Set problem: Please transcribe the records below, everything from the very first line down to and including the line that contains "I want to click".

┄┄┄┄┄┄┄┄┄┄

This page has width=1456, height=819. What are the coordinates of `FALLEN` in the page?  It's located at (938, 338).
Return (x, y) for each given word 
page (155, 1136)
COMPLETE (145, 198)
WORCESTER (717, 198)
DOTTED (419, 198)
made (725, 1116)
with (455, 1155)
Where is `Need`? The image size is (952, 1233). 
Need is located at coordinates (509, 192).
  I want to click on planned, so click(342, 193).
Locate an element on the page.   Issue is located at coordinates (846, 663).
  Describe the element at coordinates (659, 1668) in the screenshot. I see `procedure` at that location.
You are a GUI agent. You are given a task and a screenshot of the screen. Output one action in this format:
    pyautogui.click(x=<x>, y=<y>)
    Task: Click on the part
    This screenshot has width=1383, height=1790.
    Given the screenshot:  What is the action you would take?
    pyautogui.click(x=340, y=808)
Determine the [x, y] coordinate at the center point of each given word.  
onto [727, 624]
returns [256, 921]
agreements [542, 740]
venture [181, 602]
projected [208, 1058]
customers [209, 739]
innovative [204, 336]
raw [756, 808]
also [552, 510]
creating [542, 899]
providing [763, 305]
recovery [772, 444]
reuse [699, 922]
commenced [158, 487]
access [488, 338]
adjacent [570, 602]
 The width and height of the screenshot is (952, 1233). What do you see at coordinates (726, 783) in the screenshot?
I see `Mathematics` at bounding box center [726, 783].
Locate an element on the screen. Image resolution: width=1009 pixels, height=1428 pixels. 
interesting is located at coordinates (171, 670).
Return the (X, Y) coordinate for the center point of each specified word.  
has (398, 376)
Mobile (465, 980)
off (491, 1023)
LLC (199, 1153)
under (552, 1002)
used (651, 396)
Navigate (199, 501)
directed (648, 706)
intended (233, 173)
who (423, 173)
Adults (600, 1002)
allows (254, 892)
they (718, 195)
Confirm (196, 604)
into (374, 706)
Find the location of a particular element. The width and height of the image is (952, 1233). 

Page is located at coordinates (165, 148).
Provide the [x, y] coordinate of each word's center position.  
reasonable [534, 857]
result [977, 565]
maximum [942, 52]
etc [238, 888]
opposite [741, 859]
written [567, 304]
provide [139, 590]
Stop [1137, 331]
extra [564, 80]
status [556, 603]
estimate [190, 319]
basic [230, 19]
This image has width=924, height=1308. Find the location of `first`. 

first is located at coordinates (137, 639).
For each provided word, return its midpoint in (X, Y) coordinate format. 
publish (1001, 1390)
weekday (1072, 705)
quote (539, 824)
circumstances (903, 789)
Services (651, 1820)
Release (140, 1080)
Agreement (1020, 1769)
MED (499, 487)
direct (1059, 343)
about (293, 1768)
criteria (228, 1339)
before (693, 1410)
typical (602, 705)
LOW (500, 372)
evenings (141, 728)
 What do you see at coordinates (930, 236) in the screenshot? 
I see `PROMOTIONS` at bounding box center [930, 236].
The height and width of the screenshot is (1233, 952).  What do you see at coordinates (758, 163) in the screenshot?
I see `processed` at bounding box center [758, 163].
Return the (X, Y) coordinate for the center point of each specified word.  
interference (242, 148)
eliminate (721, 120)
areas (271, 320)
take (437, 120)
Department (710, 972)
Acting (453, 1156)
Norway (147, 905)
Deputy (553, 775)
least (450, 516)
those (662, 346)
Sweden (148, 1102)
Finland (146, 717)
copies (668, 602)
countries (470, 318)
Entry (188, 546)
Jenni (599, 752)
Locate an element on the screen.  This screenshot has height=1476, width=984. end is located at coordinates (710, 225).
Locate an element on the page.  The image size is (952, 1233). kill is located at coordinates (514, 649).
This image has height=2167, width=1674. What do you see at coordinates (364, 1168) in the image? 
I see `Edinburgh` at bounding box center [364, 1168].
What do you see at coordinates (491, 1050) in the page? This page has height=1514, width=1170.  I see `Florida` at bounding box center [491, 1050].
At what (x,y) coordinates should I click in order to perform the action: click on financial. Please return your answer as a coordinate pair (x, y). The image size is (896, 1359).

┄┄┄┄┄┄┄┄┄┄

Complete output:
This page has width=1456, height=819. What are the coordinates of `FALLEN` in the page?  It's located at (938, 338).
Return (x, y) for each given word 
page (155, 1136)
COMPLETE (145, 198)
WORCESTER (717, 198)
DOTTED (419, 198)
made (725, 1116)
with (455, 1155)
Where is `Need`? The image size is (952, 1233). 
Need is located at coordinates (509, 192).
  I want to click on planned, so click(342, 193).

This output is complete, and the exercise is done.